The second field is not what I would call cultural economics at all - I have never heard or seen it referred to as such. Rather, I would call that research behavioural economics, evolutionary economics or institutional economics. I propose that the stuff that pertains to norm formation etc is moved to other articles. Koyos (talk) 15:29, 31 October 2010 (UTC)
- This issue has already been discussed above. I held the same belief as yours, but:
- I saw academic workshops entitled "Cultural Economics" and dealing only with behavioral issues (mainly the transmission of social norms), with leading researchers in the field (e.g. Thierry Verdier)
- I have been told by a reliable source that the Vol. 2 of the Handbook of the Economics of the Arts and Culture (North-Holland) will deal mainly with that kind of stuff (there is already two chapters (12 and 13) of the Vol. 1 of the Handbook that cover that kind of topic, in fact.
- This article thus seem to reflect the current setting of the academic field (even if, at a personal and professional level - I work in the field of cultural economics, I feel that the two are not the same thing).
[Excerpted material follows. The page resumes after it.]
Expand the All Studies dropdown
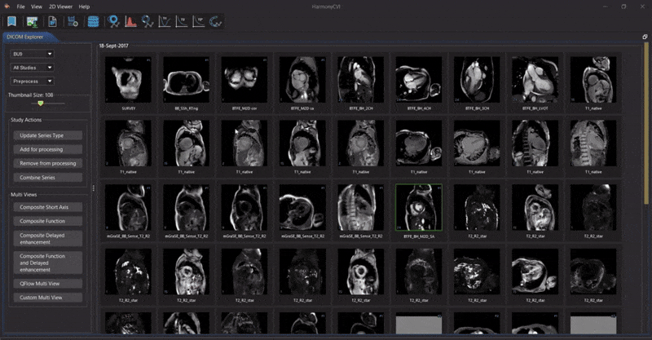 coord(32,68)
This being said, there is a lot of work to do in article about cultural economics. I have started to work on some in the French-speaking Wikipedia but lack the time to translate that to English. Bokken | 木刀 09:21, 2 November 2010 (UTC)
- Fhis is the results of two effects. Firstly, adequately-presented academic references are verbose. Secondly, cultural economic is a motley field, which makes difficult to produce a meaningful summary. What can be done, however, is to give here a short paragraph describing each branch. Bokken | 木刀 12:25, 3 May 2012 (UTC)
Dr. Nathan's comment on this article
Dr. Nathan has reviewed this Wikipedia page, and provided us with the following comments to improve its quality:
In para 2, this entry could also refer to economic geography, specifically the body of work that looks at cultures, cities and neighbourhoods. Seminal references include:
Berliant, M. and M. Fujita (2012). "Culture and diversity in knowledge creation." Regional Science and Urban Economics 42(4): 648-662. Ottaviano, G. and G. Peri (2005). "Cities and Cultures." Journal of Urban Economics 58: 304-337 Ottaviano, G. and G. Peri (2006). "The Economic Value of Cultural Diversity: Evidence from US Cities." Journal of Economic Geography 6: 9-44 Putnam, R. (2007). "E Pluribus Unum: Diversity and Community in the Twenty-First Century." Scandinavian Political Studies 30(2): 137-174
For reviews see:
Nathan, M. (2015). "After Florida: Towards an Economics of Diversity." European Urban and Regional Studies 22(1): 3-19. Kemeny, T. (2014). "Immigrant Diversity and Economic Performance in Cities." International Regional Science Review.
We hope Wikipedians on this talk page can take advantage of these comments and improve the quality of the article accordingly.
Dr. Nathan has published scholarly research which seems to be relevant to this Wikipedia article:
- Reference : Neil Lee & Max Nathan, 2011. "Does Cultural Diversity Help Innovation in Cities: Evidence from London Firms," SERC Discussion Papers 0069, Spatial Economics Research Centre, LSE.